Partes do exercício:
1. Segundo o acórdão, que quantia pediu a Ré na reconvenção?
2. Por favor, reescreva o trecho do acórdão que começa em "1.2. Não se" e termina em "a sentença recorrida.", trocando "apelação" por "revista".

─── Excerto do documento ───

Acórdão nº 03/06 de Tribunal dos Conflitos, 04 de Outubro de 2006

Magistrado ResponsávelSOUSA FONTE
Data da Resolução04 de Outubro de 2006
EmissorTribunal dos Conflitos

Acordam no Tribunal de Conflitos: 1.

1.1. A…, com os sinais dos autos, propôs acção emergente de contrato individual de trabalho contra a B…., pedindo a condenação da Ré: a) a reconhecer que a renda mensal paga pela habitação do A., enquanto seu representante na Venezuela, no Senegal e ria República da África do Sul, constituía subsídio de renda de casa que era devido como retribuição; b) a regularizar a situação junto do Centro Distrital de Solidariedade e Segurança Social (CDSSS) de Lisboa, declarando a totalidade das remunerações correspondentes ao subsídio de renda de casa e efectuando os pagamentos das contribuições em dívida; c) a entregar no mesmo CDSSS as quantias que reteve a título de contribuições do A. para a Segurança Social sobre um complemento de retribuição auferido pelo Natal dos anos de 1992 a 1996, no valor de €6.718,75; d) a pagar ao A. as quantias em que este vier a ter agravada a tributação em sede de IRS, em consequência das regularizações, a liquidar em execução de sentença.

A R. contestou, pugnando pela improcedência da acção.

E, deduzindo reconvenção, pediu a condenação do A. a pagar-lhe a quantia de €38.048,65, acrescida de juros.

Na audiência de julgamento o A. reduziu o pedido de entrega de contribuições no CDSSS formulado na ai. c) para a quantia de €1.650,26, o que foi admitido. Na sentença de primeira instância, Tribunal do Trabalho julgou-se incompetente para conhecer do pedido de condenação da Ré a entregar os descontos retidos sobre as "utilidades" pagas ao A., em 1996 - pedido constante da al. c) -, e a Ré foi absolvida do pedido quanto ao mais - pedidos constantes das als, a), b) e d).

Foi ainda julgado extinto, por prescrição, o crédito invocado na reconvenção e o A. absolvido do correspondente pedido.

1.2. Não se conformando com tal decisão, o A. interpôs recurso de apelação para o Tribunal da Relação de Lisboa, restringindo o recurso à parte da sentença que julgou improcedentes os pedidos formulados nas alíneas a) e b) do seu petitório.

Por acórdão de fls. 490 e ss., o Tribunal da Relação julgou improcedente a apelação, confirmando, consequentemente a sentença recorrida.

─── Secção de dados ───

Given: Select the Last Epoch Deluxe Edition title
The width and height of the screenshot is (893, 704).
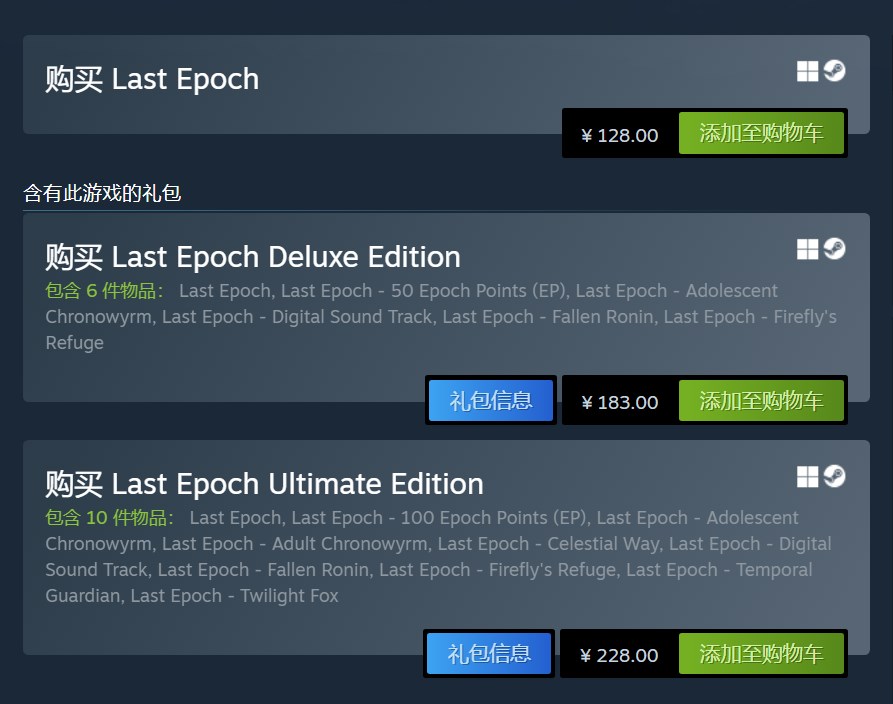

───

Respostas por tarefa:
1. €38.048,65, acrescida de juros.

2.
1.2. Não se conformando com tal decisão, o A. interpôs recurso de revista para o Tribunal da Relação de Lisboa, restringindo o recurso à parte da sentença que julgou improcedentes os pedidos formulados nas alíneas a) e b) do seu petitório.

Por acórdão de fls. 490 e ss., o Tribunal da Relação julgou improcedente a revista, confirmando, consequentemente a sentença recorrida.